The mission/goal/objective/target in my classes is simple: Students will learn to read and write with breadth and depth. Those 11 words guide almost everything I do as a teacher. It’s Marsh’s Mission Statement.
There are, of course, a few secondary goals/objectives. I want students to like reading and writing more when they leave my class than they did when they entered. I also want them to understand the political process and able to fully engage in it when they become adults. I want them to empathize with each other and with people from different cultures. I want them to be problem-solving, self-thinking, self-valuing adults.
However, those are all secondary to the King of goals, which is for them to read and write with breadth and depth.
It keeps things simple in my classes, which is not to say that things are “easy.” My class is simple but not easy, which also describes a great deal of life, doesn’t it? For example, I run every day, whether I’m sick or healthy, whether I’m busy or relaxed, whether it’s 110 degrees or 30 degrees. It’s simple to do that. But it’s not easy. There are far too many days when I would rather stay in bed, far too many days when I barely have time to eat, let alone run.
I’ve been thinking that perhaps we need a National Mission Statement in regards to education.
Why don’t we already have one? I googled “Mission Statement for Public Education” and, of course, nothing significant comes up. There’s an entry from the U.S. Department of Education, but it’s about the mission of that particular department, not about public schools.
So many reforms are coming down at public schools that it’s hard to keep up with them all, and I wish that a unifying goal/objective existed. Is the purpose of public education to create skilled workers? Is it to prepare students to enter college? Is it to create global citizens who can compete in a global market? Is it to develop critical thinkers? Is it to get students ready to take tests (let’s hope it’s not this one)? Is it some combination of all five? Or maybe it’s a combination of those five plus many more?
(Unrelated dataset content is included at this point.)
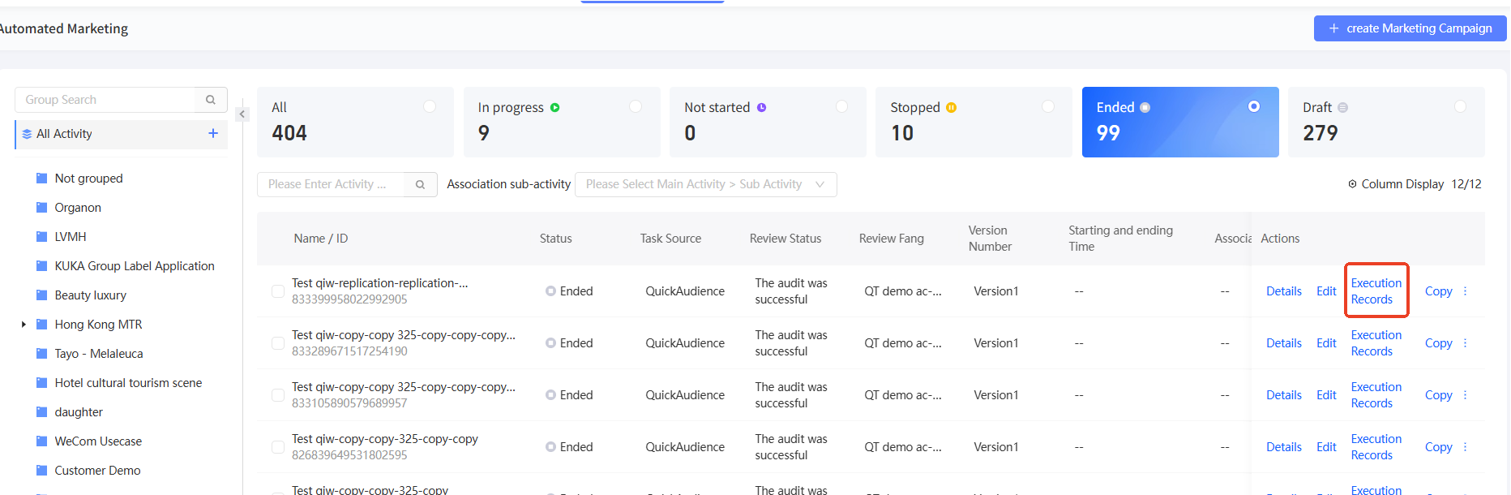This screenshot has width=1511, height=495.
Task: Click create Marketing Campaign button
Action: tap(1410, 28)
I believe the goal is to create critical thinkers, but that’s just my opinion. I have a feeling that there would be many people who disagree.
Too many people, I fear, would choose the option about taking tests. Tests are rule right now. Data rules. Accountability rules.
But no one goal rules education as a whole.
Perhaps we need one…one goal, one objective, one mission.
Because right now, nothing really rules, which means everything rules, which means there’s a lot of energy going in a lot of different directions.
When someone makes me ruler—King, if you will—I’d insist on a National Mission Statement. And if that’s too idealistic and therefore, unrealistic, I’d at least insist on a national dialogue about it. It would be simple. But not easy.